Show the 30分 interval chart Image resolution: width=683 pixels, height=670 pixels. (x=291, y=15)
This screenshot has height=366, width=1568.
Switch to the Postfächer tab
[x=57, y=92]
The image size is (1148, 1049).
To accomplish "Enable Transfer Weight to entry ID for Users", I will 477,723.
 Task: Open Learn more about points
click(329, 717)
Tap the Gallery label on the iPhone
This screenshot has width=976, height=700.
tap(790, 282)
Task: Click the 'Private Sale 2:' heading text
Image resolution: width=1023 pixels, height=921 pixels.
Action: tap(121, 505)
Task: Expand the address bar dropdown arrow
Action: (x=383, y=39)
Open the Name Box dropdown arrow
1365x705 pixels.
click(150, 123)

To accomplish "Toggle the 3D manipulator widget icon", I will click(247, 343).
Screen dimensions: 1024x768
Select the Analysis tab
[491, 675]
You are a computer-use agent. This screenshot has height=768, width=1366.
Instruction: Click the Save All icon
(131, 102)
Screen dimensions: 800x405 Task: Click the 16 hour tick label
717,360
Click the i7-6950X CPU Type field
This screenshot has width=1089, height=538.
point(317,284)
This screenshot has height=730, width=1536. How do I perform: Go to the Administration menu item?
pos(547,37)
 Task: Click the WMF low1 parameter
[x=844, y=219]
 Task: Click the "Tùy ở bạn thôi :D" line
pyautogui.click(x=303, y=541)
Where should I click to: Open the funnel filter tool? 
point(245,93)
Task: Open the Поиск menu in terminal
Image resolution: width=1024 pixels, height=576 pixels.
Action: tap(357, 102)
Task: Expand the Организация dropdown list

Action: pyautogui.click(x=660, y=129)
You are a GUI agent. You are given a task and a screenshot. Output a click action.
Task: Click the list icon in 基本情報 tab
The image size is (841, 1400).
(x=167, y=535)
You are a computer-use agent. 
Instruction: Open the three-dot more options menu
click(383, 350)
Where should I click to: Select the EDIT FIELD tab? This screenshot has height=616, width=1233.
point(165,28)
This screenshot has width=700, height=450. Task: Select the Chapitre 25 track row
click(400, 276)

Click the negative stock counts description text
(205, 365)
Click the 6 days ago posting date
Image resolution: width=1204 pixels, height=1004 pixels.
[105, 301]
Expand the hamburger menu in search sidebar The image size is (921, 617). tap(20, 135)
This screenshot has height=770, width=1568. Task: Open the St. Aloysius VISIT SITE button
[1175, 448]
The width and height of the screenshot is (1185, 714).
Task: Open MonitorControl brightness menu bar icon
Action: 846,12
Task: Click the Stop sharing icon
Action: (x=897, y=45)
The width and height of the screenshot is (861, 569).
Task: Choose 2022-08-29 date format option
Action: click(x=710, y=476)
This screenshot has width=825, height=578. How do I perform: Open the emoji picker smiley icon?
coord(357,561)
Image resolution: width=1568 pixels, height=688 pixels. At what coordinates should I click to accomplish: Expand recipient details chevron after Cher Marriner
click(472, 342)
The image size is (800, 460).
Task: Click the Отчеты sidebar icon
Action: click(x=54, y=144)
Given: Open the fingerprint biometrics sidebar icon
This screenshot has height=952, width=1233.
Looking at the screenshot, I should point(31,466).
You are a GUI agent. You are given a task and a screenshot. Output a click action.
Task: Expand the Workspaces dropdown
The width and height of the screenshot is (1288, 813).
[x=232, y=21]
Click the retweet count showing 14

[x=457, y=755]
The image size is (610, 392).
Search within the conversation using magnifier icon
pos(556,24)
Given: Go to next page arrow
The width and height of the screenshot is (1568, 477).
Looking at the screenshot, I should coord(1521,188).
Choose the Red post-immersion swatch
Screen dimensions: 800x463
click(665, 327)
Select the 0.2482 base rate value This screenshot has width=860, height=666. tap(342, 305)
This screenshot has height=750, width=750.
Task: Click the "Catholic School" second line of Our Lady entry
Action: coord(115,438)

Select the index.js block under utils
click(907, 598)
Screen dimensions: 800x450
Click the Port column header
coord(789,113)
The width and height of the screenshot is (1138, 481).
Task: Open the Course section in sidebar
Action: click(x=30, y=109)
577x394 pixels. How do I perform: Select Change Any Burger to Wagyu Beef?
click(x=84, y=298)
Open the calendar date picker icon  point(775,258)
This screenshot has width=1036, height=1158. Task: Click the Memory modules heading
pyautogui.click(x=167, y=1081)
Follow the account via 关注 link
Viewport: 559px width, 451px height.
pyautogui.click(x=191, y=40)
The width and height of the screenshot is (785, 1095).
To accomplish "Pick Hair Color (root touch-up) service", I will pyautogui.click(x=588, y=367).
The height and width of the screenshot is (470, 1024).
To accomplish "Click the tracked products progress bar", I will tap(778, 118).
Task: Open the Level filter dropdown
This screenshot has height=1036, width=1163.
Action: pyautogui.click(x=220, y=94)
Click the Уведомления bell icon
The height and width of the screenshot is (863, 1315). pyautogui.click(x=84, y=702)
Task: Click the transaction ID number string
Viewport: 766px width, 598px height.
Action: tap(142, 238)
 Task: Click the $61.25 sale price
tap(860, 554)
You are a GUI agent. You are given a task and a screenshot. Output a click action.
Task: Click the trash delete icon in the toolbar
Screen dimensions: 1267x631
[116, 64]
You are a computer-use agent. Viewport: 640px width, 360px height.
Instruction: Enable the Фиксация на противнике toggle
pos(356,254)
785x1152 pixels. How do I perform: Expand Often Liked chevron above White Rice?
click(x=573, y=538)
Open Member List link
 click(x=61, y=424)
########
** Problem statement **
All of the data shown above must be copied exactly.

** Exercise answer **
Show the 30分 interval chart Image resolution: width=683 pixels, height=670 pixels. (x=291, y=15)
This screenshot has height=366, width=1568.
Switch to the Postfächer tab
[x=57, y=92]
The image size is (1148, 1049).
To accomplish "Enable Transfer Weight to entry ID for Users", I will 477,723.
 Task: Open Learn more about points
click(329, 717)
Tap the Gallery label on the iPhone
This screenshot has width=976, height=700.
tap(790, 282)
Task: Click the 'Private Sale 2:' heading text
Image resolution: width=1023 pixels, height=921 pixels.
Action: tap(121, 505)
Task: Expand the address bar dropdown arrow
Action: (x=383, y=39)
Open the Name Box dropdown arrow
1365x705 pixels.
click(150, 123)

To accomplish "Toggle the 3D manipulator widget icon", I will click(247, 343).
Screen dimensions: 1024x768
Select the Analysis tab
[491, 675]
You are a computer-use agent. This screenshot has height=768, width=1366.
Instruction: Click the Save All icon
(131, 102)
Screen dimensions: 800x405 Task: Click the 16 hour tick label
717,360
Click the i7-6950X CPU Type field
This screenshot has width=1089, height=538.
point(317,284)
This screenshot has height=730, width=1536. How do I perform: Go to the Administration menu item?
pos(547,37)
 Task: Click the WMF low1 parameter
[x=844, y=219]
 Task: Click the "Tùy ở bạn thôi :D" line
pyautogui.click(x=303, y=541)
Where should I click to: Open the funnel filter tool? 
point(245,93)
Task: Open the Поиск menu in terminal
Image resolution: width=1024 pixels, height=576 pixels.
Action: tap(357, 102)
Task: Expand the Организация dropdown list

Action: pyautogui.click(x=660, y=129)
You are a GUI agent. You are given a task and a screenshot. Output a click action.
Task: Click the list icon in 基本情報 tab
The image size is (841, 1400).
(x=167, y=535)
You are a computer-use agent. 
Instruction: Open the three-dot more options menu
click(383, 350)
Where should I click to: Select the EDIT FIELD tab? This screenshot has height=616, width=1233.
point(165,28)
This screenshot has width=700, height=450. Task: Select the Chapitre 25 track row
click(400, 276)

Click the negative stock counts description text
(205, 365)
Click the 6 days ago posting date
Image resolution: width=1204 pixels, height=1004 pixels.
[105, 301]
Expand the hamburger menu in search sidebar The image size is (921, 617). tap(20, 135)
This screenshot has height=770, width=1568. Task: Open the St. Aloysius VISIT SITE button
[1175, 448]
The width and height of the screenshot is (1185, 714).
Task: Open MonitorControl brightness menu bar icon
Action: 846,12
Task: Click the Stop sharing icon
Action: (x=897, y=45)
The width and height of the screenshot is (861, 569).
Task: Choose 2022-08-29 date format option
Action: click(x=710, y=476)
This screenshot has width=825, height=578. How do I perform: Open the emoji picker smiley icon?
coord(357,561)
Image resolution: width=1568 pixels, height=688 pixels. At what coordinates should I click to accomplish: Expand recipient details chevron after Cher Marriner
click(472, 342)
The image size is (800, 460).
Task: Click the Отчеты sidebar icon
Action: click(x=54, y=144)
Given: Open the fingerprint biometrics sidebar icon
This screenshot has height=952, width=1233.
Looking at the screenshot, I should point(31,466).
You are a GUI agent. You are given a task and a screenshot. Output a click action.
Task: Expand the Workspaces dropdown
The width and height of the screenshot is (1288, 813).
[x=232, y=21]
Click the retweet count showing 14

[x=457, y=755]
The image size is (610, 392).
Search within the conversation using magnifier icon
pos(556,24)
Given: Go to next page arrow
The width and height of the screenshot is (1568, 477).
Looking at the screenshot, I should coord(1521,188).
Choose the Red post-immersion swatch
Screen dimensions: 800x463
click(665, 327)
Select the 0.2482 base rate value This screenshot has width=860, height=666. tap(342, 305)
This screenshot has height=750, width=750.
Task: Click the "Catholic School" second line of Our Lady entry
Action: coord(115,438)

Select the index.js block under utils
click(907, 598)
Screen dimensions: 800x450
Click the Port column header
coord(789,113)
The width and height of the screenshot is (1138, 481).
Task: Open the Course section in sidebar
Action: click(x=30, y=109)
577x394 pixels. How do I perform: Select Change Any Burger to Wagyu Beef?
click(x=84, y=298)
Open the calendar date picker icon  point(775,258)
This screenshot has width=1036, height=1158. Task: Click the Memory modules heading
pyautogui.click(x=167, y=1081)
Follow the account via 关注 link
Viewport: 559px width, 451px height.
pyautogui.click(x=191, y=40)
The width and height of the screenshot is (785, 1095).
To accomplish "Pick Hair Color (root touch-up) service", I will pyautogui.click(x=588, y=367).
The height and width of the screenshot is (470, 1024).
To accomplish "Click the tracked products progress bar", I will tap(778, 118).
Task: Open the Level filter dropdown
This screenshot has height=1036, width=1163.
Action: pyautogui.click(x=220, y=94)
Click the Уведомления bell icon
The height and width of the screenshot is (863, 1315). pyautogui.click(x=84, y=702)
Task: Click the transaction ID number string
Viewport: 766px width, 598px height.
Action: tap(142, 238)
 Task: Click the $61.25 sale price
tap(860, 554)
You are a GUI agent. You are given a task and a screenshot. Output a click action.
Task: Click the trash delete icon in the toolbar
Screen dimensions: 1267x631
[116, 64]
You are a computer-use agent. Viewport: 640px width, 360px height.
Instruction: Enable the Фиксация на противнике toggle
pos(356,254)
785x1152 pixels. How do I perform: Expand Often Liked chevron above White Rice?
click(x=573, y=538)
Open Member List link
 click(x=61, y=424)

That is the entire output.